The samples treated with the Diode laser in the current research had the highest degree of dentinal tubule occlusion, followed by samples treated with NaF 5% varnish, samples treated with CPP-ACP, and samples from the control group. According to Alfredo et al.,10 Hubbezoglu et al.,11 and Secilmis et al.12 studies stated that, the energy of the 980-nm diode laser absorbed by the dentin’s mineral content increases when the power inputs are raised from 2 to 4 W in the continuous mode, leading to melting and crystalline arrangement. Due to the rapid sealing of exposed dentinal tubules and its safety for odontoblasts and pulp tissue, recent research advocates the use of a 980-nm diode laser at 1.0 W power parameter as an effective treatment option for DH in routine clinical practice. A power of 1.0 W is the recommended power parameter. Mehl et al.13 recommended cautious application of the laser energy due to its damaging thermal effects on the pulp and surrounding structures. Pressure and temperature in the pulpal area can rise as laser energy density increases.

The reaction between NaF and the calcium ions in dentinal fluid, which results in the creation of calcium fluoride crystals, which are then deposited on the dentinal tubule openings, may be responsible for the gradually decreasing stimuli in NaF 5% varnish. Additionally, the number and width of dentinal tubules in hypersensitive-exposed areas have been shown to be higher than in normal dentin, which was in accordance with the study conducted by Liu and Lan.14 This means that the patency of sensitive dentin hinders the action of therapeutic tubule-occluding agents and necessitates a longer course of treatment. The decrease in stimulus caused by NaF varnish is also consistent with research conducted by Ritter et al.15 who noted a noticeable drop in DH between baseline measurements and 1, 2, 3, and 4-week NaF varnish examination intervals.

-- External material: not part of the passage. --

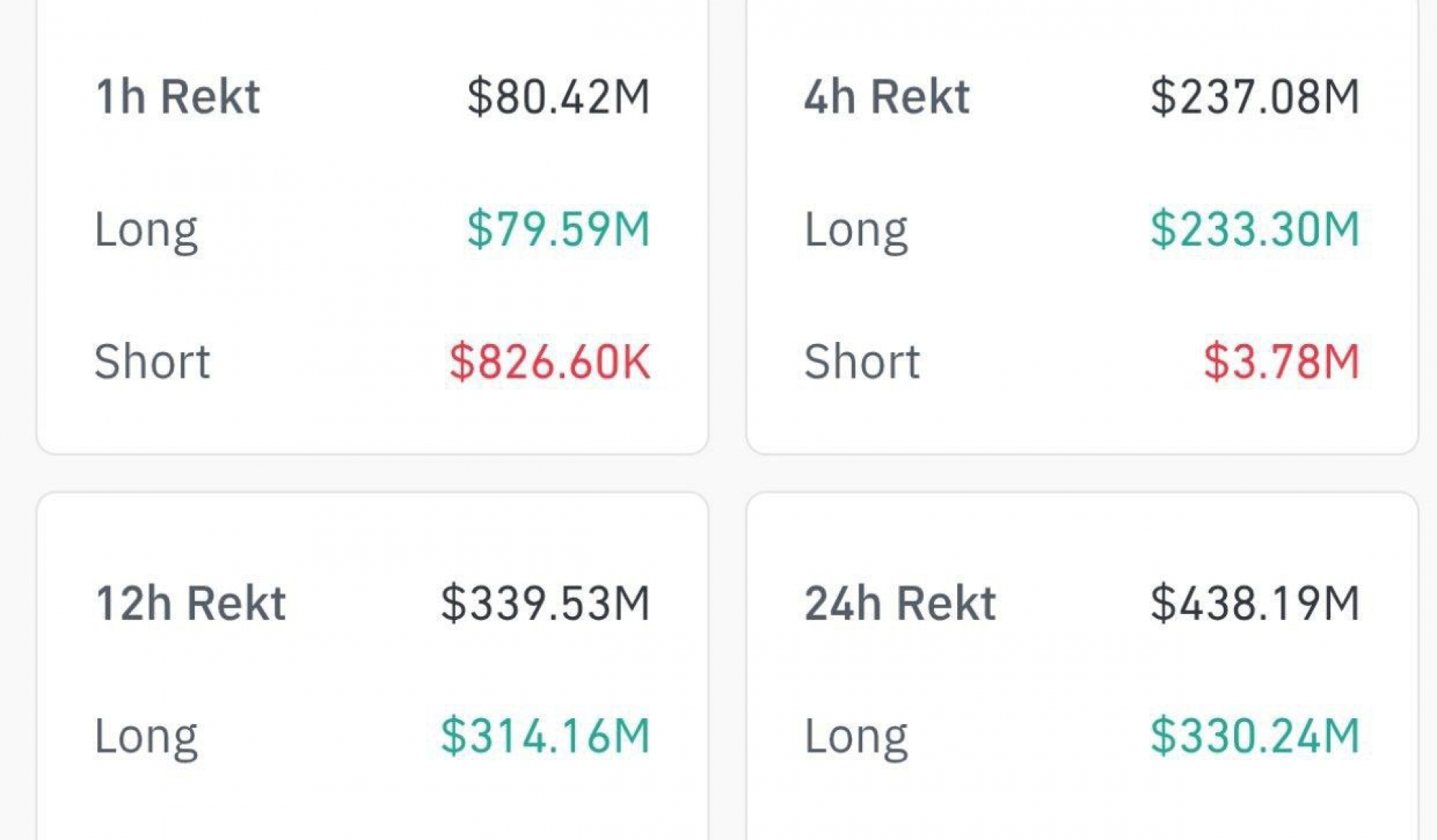Tap the green $79.59M long value
Viewport: 1437px width, 840px height.
pyautogui.click(x=558, y=229)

Kanaparthy and Aruna16 used CPP-ACP in comparison to a placebo to treat tooth sensitivity. The results showed a substantial decrease in pain in the GC tooth mousse group. Similar outcomes were also observed in studies conducted by Saraf et al.17 and Wang et al.,18 which assessed the effectiveness of desensitizing toothpaste for the treatment of dental hypersensitivity using dentine tubule occlusion. They discovered that these agents could be helpful and used a method of evaluation similar to our research, the mean tubular diameter measurement.

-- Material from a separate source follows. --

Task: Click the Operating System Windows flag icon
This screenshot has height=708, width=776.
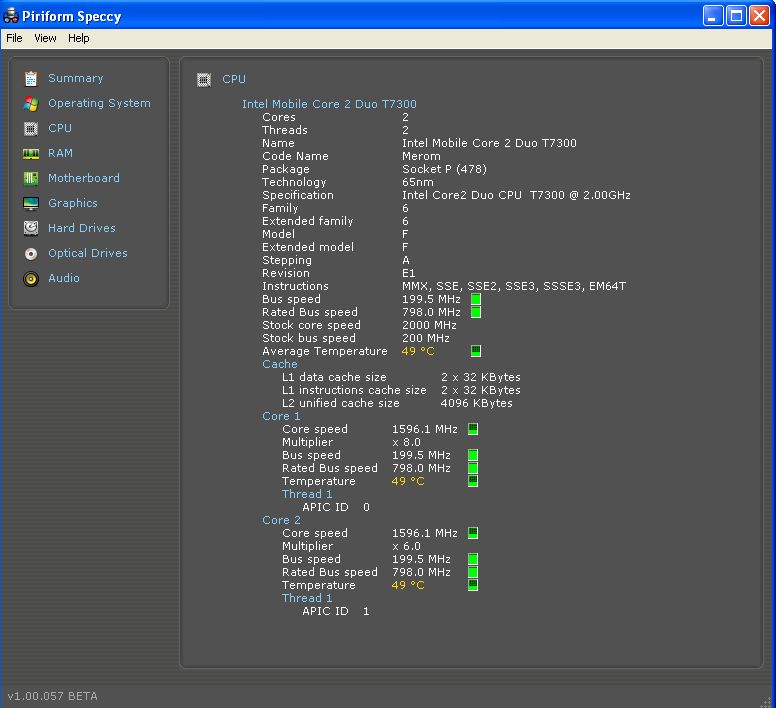Action: click(x=31, y=103)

One limitation of the present study is that it did not measure the depth of penetration of the agents into the dentinal tubules, which is an important factor for longer-lasting relief from DH. Also, the evaluation of the occlusion of dentinal tubules by the laser was not investigated comprehensively. The study only focused on the surface examination of the dentinal tubules after the application of the diode laser. Additionally, the study did not analyze the resistance of the occluded tubules to acid challenge. Further clinical research is necessary to evaluate each of these variables.

CONCLUSION

Despite having different chemical compositions and application methods, it can be concluded that all three desensitizing methods used in the present study were successful in the occlusion of dentin tubules. But the application of the Diode laser was effective in the reduction of dentin permeability compared to NaF 5% varnish and CPP–ACP.